ACTION ITEM → Print the listing once more, exactly as written.

--*--

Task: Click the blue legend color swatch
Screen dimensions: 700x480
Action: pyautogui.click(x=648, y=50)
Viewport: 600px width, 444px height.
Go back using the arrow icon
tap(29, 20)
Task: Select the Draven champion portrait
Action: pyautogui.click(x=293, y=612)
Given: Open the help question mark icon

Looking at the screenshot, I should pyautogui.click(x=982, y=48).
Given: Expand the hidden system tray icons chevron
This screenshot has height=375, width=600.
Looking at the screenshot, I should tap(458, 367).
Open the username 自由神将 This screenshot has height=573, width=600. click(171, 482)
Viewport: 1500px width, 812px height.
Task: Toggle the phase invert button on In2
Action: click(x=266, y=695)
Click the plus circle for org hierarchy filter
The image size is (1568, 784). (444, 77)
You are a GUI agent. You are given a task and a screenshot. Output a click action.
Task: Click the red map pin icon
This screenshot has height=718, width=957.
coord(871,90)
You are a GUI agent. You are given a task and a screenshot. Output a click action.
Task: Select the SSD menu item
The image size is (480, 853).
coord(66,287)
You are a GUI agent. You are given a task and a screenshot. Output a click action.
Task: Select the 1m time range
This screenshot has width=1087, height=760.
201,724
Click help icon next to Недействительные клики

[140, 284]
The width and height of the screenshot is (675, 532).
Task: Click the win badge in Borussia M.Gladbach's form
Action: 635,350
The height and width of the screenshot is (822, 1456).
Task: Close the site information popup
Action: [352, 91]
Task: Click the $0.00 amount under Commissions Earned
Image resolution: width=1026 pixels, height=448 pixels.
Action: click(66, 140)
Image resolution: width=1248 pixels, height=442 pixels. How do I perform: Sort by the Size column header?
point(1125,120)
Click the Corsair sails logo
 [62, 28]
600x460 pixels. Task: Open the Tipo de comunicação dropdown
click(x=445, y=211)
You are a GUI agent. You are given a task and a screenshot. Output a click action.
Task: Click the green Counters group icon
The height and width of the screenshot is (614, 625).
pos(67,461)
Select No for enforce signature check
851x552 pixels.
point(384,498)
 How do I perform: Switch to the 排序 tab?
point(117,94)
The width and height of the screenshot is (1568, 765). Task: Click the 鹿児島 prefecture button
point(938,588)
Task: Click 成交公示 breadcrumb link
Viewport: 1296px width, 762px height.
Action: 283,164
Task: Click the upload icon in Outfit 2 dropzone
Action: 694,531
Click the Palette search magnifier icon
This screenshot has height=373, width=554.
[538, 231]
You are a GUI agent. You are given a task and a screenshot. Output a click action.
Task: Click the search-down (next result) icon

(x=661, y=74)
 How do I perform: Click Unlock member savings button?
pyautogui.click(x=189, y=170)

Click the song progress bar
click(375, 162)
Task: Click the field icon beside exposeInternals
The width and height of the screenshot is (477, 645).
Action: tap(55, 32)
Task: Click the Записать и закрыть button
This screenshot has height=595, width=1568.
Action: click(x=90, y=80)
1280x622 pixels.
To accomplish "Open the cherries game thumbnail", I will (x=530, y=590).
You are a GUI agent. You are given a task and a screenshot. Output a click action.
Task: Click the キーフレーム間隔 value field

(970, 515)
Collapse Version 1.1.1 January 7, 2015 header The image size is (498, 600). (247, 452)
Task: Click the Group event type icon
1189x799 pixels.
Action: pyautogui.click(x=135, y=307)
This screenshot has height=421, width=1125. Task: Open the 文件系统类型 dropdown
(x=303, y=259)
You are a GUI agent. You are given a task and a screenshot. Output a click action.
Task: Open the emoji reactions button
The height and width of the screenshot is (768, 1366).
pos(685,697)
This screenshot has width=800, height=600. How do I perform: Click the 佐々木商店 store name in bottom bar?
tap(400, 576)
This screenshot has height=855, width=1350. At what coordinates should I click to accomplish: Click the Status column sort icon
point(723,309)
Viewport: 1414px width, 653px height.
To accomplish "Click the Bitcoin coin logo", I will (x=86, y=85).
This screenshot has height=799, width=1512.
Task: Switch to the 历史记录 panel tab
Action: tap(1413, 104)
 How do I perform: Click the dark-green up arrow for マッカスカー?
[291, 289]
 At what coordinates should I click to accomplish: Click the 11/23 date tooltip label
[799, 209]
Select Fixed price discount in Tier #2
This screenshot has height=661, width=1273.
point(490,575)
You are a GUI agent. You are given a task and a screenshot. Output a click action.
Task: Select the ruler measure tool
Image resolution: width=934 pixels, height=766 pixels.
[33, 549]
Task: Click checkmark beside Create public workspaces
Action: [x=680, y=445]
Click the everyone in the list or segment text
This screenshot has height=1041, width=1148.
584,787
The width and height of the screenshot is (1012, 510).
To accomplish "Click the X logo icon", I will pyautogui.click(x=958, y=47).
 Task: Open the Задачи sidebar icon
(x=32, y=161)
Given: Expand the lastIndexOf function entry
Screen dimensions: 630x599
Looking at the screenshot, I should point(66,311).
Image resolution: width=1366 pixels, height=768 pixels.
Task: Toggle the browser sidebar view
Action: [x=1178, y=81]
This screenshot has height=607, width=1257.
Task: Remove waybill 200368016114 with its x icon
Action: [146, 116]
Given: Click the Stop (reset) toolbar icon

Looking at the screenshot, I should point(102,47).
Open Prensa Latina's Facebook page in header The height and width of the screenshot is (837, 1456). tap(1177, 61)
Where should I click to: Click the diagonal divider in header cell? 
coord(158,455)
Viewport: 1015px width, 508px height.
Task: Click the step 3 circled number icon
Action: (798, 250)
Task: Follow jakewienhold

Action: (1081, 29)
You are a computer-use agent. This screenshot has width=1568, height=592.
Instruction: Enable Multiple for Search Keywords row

--*--

EXPECTED ANSWER →
Task: Click the blue legend color swatch
Screen dimensions: 700x480
Action: pyautogui.click(x=648, y=50)
Viewport: 600px width, 444px height.
Go back using the arrow icon
tap(29, 20)
Task: Select the Draven champion portrait
Action: pyautogui.click(x=293, y=612)
Given: Open the help question mark icon

Looking at the screenshot, I should pyautogui.click(x=982, y=48).
Given: Expand the hidden system tray icons chevron
This screenshot has height=375, width=600.
Looking at the screenshot, I should tap(458, 367).
Open the username 自由神将 This screenshot has height=573, width=600. click(171, 482)
Viewport: 1500px width, 812px height.
Task: Toggle the phase invert button on In2
Action: click(x=266, y=695)
Click the plus circle for org hierarchy filter
The image size is (1568, 784). (444, 77)
You are a GUI agent. You are given a task and a screenshot. Output a click action.
Task: Click the red map pin icon
This screenshot has height=718, width=957.
coord(871,90)
You are a GUI agent. You are given a task and a screenshot. Output a click action.
Task: Select the SSD menu item
The image size is (480, 853).
coord(66,287)
You are a GUI agent. You are given a task and a screenshot. Output a click action.
Task: Select the 1m time range
This screenshot has width=1087, height=760.
201,724
Click help icon next to Недействительные клики

[140, 284]
The width and height of the screenshot is (675, 532).
Task: Click the win badge in Borussia M.Gladbach's form
Action: 635,350
The height and width of the screenshot is (822, 1456).
Task: Close the site information popup
Action: [352, 91]
Task: Click the $0.00 amount under Commissions Earned
Image resolution: width=1026 pixels, height=448 pixels.
Action: click(66, 140)
Image resolution: width=1248 pixels, height=442 pixels. How do I perform: Sort by the Size column header?
point(1125,120)
Click the Corsair sails logo
 [62, 28]
600x460 pixels. Task: Open the Tipo de comunicação dropdown
click(x=445, y=211)
You are a GUI agent. You are given a task and a screenshot. Output a click action.
Task: Click the green Counters group icon
The height and width of the screenshot is (614, 625).
pos(67,461)
Select No for enforce signature check
851x552 pixels.
point(384,498)
 How do I perform: Switch to the 排序 tab?
point(117,94)
The width and height of the screenshot is (1568, 765). Task: Click the 鹿児島 prefecture button
point(938,588)
Task: Click 成交公示 breadcrumb link
Viewport: 1296px width, 762px height.
Action: 283,164
Task: Click the upload icon in Outfit 2 dropzone
Action: 694,531
Click the Palette search magnifier icon
This screenshot has height=373, width=554.
[538, 231]
You are a GUI agent. You are given a task and a screenshot. Output a click action.
Task: Click the search-down (next result) icon

(x=661, y=74)
 How do I perform: Click Unlock member savings button?
pyautogui.click(x=189, y=170)

Click the song progress bar
click(375, 162)
Task: Click the field icon beside exposeInternals
The width and height of the screenshot is (477, 645).
Action: tap(55, 32)
Task: Click the Записать и закрыть button
This screenshot has height=595, width=1568.
Action: click(x=90, y=80)
1280x622 pixels.
To accomplish "Open the cherries game thumbnail", I will (x=530, y=590).
You are a GUI agent. You are given a task and a screenshot. Output a click action.
Task: Click the キーフレーム間隔 value field

(970, 515)
Collapse Version 1.1.1 January 7, 2015 header The image size is (498, 600). (247, 452)
Task: Click the Group event type icon
1189x799 pixels.
Action: pyautogui.click(x=135, y=307)
This screenshot has height=421, width=1125. Task: Open the 文件系统类型 dropdown
(x=303, y=259)
You are a GUI agent. You are given a task and a screenshot. Output a click action.
Task: Open the emoji reactions button
The height and width of the screenshot is (768, 1366).
pos(685,697)
This screenshot has width=800, height=600. How do I perform: Click the 佐々木商店 store name in bottom bar?
tap(400, 576)
This screenshot has height=855, width=1350. At what coordinates should I click to accomplish: Click the Status column sort icon
point(723,309)
Viewport: 1414px width, 653px height.
To accomplish "Click the Bitcoin coin logo", I will (x=86, y=85).
This screenshot has height=799, width=1512.
Task: Switch to the 历史记录 panel tab
Action: tap(1413, 104)
 How do I perform: Click the dark-green up arrow for マッカスカー?
[291, 289]
 At what coordinates should I click to accomplish: Click the 11/23 date tooltip label
[799, 209]
Select Fixed price discount in Tier #2
This screenshot has height=661, width=1273.
point(490,575)
You are a GUI agent. You are given a task and a screenshot. Output a click action.
Task: Select the ruler measure tool
Image resolution: width=934 pixels, height=766 pixels.
[33, 549]
Task: Click checkmark beside Create public workspaces
Action: [x=680, y=445]
Click the everyone in the list or segment text
This screenshot has height=1041, width=1148.
584,787
The width and height of the screenshot is (1012, 510).
To accomplish "Click the X logo icon", I will pyautogui.click(x=958, y=47).
 Task: Open the Задачи sidebar icon
(x=32, y=161)
Given: Expand the lastIndexOf function entry
Screen dimensions: 630x599
Looking at the screenshot, I should point(66,311).
Image resolution: width=1366 pixels, height=768 pixels.
Task: Toggle the browser sidebar view
Action: [x=1178, y=81]
This screenshot has height=607, width=1257.
Task: Remove waybill 200368016114 with its x icon
Action: [146, 116]
Given: Click the Stop (reset) toolbar icon

Looking at the screenshot, I should point(102,47).
Open Prensa Latina's Facebook page in header The height and width of the screenshot is (837, 1456). tap(1177, 61)
Where should I click to: Click the diagonal divider in header cell? 
coord(158,455)
Viewport: 1015px width, 508px height.
Task: Click the step 3 circled number icon
Action: (798, 250)
Task: Follow jakewienhold

Action: (1081, 29)
You are a computer-use agent. This screenshot has width=1568, height=592.
Instruction: Enable Multiple for Search Keywords row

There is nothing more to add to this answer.